Matrix subtraction is simply the elementwise difference between corresponding entries of matrices with the same dimensions.

[ A - B = \begin{bmatrix} a_{11} - b_{11} & a_{12} - b_{12} & \cdots & a_{1n} - b_{1n} \ a_{21} - b_{21} & a_{22} - b_{22} & \cdots & a_{2n} - b_{2n} \ \vdots & \vdots & \ddots & \vdots \ a_{m1} - b_{m1} & a_{m2} - b_{m2} & \cdots & a_{mn} - b_{mn} \end{bmatrix} ]

Inverse of Matrices

The inverse of a square matrix A, denoted as A⁻¹, is a matrix that satisfies the property that AA⁻¹ = A⁻¹A = I, where I is the identity matrix. Not all matrices have an inverse. A matrix is invertible if it is non-singular, meaning its determinant is non-zero.

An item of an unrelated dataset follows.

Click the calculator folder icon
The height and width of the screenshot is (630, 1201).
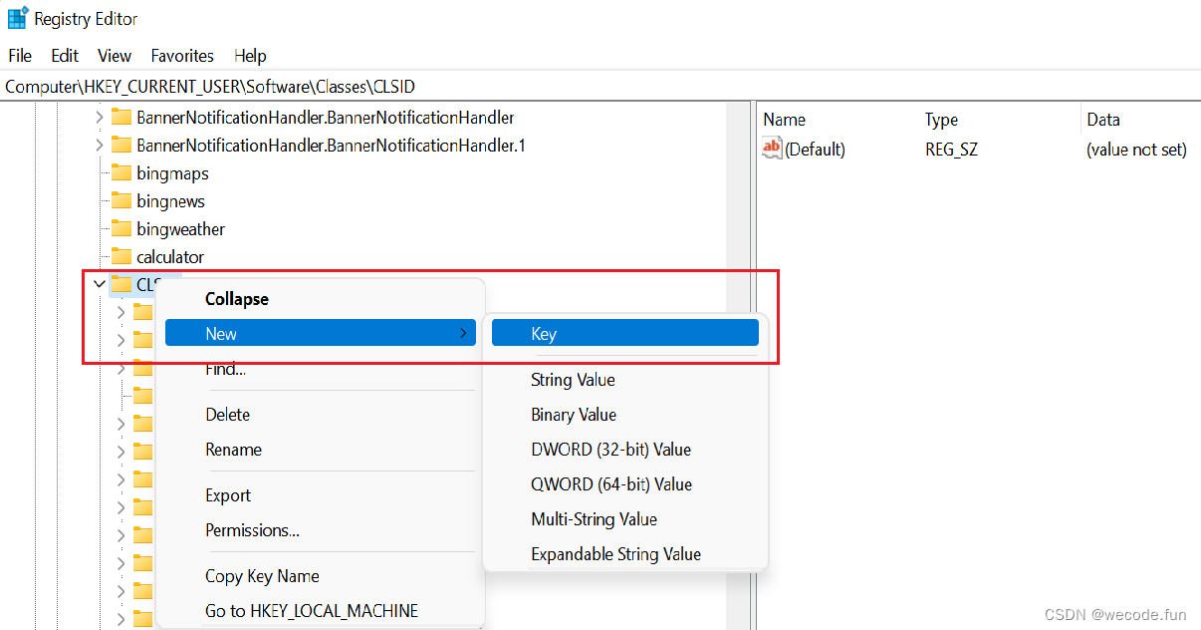[121, 257]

Unlike the addition, multiplication, and subtraction of matrices, which are commutative and associative, matrix inversion is neither commutative nor associative in general.

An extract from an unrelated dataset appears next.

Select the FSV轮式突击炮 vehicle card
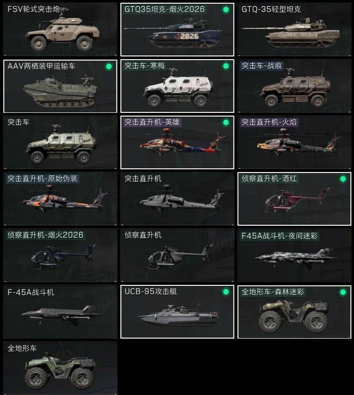354x395 pixels. (60, 30)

With this overview in place, you are now equipped with the fundamentals of matrices, allowing you to tackle more complex topics in linear algebra and related fields.

Description

Explore the basic concepts of matrices including addition, properties, multiplication, subtraction, and inverses. Understand how to perform operations like matrix addition, multiplication, and subtraction as well as the conditions for matrix inverses. Dive into the properties of matrices such as commutativity, associativity, and the rules for matrix multiplication.